Reproduce all the entries exactly and keep the pictures out.
*** Opening of Data section ***
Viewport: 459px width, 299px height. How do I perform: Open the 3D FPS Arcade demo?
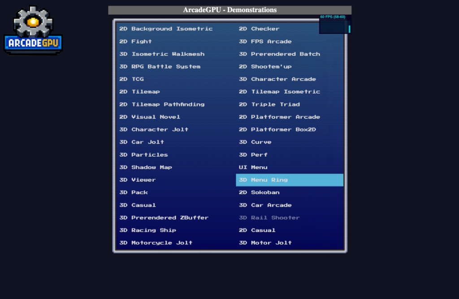[x=265, y=41]
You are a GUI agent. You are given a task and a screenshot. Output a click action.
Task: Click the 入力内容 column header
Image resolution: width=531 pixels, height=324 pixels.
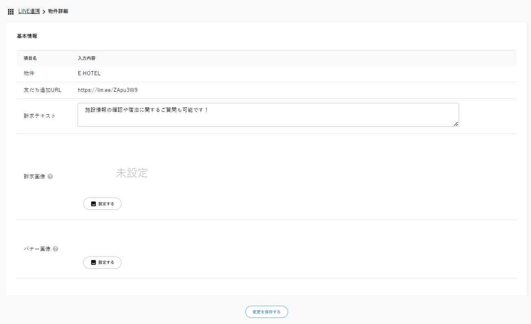tap(87, 58)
*** Close of Data section ***
Task output →
Viewport: 459px width, 299px height. How do I perform: Open the 3D FPS Arcade demo?
[x=265, y=41]
You are a GUI agent. You are given a task and a screenshot. Output a click action.
Task: Click the 入力内容 column header
Image resolution: width=531 pixels, height=324 pixels.
tap(87, 58)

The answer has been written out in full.